● Exercise objective: Copy, from the material below, every line in which the word "size" can be found.

● Records supplied:
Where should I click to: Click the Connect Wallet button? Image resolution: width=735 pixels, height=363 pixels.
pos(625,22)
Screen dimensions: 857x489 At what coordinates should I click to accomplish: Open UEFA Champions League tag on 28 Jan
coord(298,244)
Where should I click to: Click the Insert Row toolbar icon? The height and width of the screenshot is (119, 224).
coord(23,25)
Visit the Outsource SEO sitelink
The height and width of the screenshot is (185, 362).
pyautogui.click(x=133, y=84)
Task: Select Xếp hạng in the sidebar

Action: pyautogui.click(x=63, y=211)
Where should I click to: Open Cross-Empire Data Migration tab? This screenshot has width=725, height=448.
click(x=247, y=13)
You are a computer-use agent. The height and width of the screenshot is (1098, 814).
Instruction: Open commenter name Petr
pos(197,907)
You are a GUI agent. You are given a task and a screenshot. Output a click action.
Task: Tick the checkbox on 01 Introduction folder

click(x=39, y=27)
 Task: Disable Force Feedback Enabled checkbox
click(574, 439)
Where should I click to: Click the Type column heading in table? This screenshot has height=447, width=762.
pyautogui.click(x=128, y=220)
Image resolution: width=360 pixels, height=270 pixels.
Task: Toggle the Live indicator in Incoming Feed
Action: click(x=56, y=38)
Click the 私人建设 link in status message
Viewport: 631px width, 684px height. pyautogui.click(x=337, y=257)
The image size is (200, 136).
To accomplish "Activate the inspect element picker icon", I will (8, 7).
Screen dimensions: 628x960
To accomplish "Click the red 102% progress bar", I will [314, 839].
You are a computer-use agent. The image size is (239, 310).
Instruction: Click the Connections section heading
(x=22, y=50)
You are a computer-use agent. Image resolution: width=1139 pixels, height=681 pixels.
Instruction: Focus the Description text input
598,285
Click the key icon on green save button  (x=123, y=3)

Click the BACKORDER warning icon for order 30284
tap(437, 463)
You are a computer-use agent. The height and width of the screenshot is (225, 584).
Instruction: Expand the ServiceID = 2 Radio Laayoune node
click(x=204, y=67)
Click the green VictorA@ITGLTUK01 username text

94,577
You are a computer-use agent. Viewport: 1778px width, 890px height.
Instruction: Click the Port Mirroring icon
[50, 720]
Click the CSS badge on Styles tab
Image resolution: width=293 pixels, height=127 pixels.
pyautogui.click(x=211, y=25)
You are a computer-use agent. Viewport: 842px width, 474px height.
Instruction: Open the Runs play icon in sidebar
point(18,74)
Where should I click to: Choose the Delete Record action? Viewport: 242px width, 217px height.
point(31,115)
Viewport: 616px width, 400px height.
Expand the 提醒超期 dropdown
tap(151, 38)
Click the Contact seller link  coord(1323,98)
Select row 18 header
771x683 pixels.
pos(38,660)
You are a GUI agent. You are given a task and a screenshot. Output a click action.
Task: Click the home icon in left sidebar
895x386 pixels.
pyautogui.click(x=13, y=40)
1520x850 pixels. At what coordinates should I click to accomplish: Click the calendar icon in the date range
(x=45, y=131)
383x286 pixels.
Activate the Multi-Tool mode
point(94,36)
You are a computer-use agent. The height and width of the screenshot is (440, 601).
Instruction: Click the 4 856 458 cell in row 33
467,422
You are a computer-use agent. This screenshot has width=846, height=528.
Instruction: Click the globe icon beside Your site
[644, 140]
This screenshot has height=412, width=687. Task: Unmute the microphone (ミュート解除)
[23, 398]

● Solution:
The image size is (200, 136).
You are a computer-use agent. The image size is (239, 310).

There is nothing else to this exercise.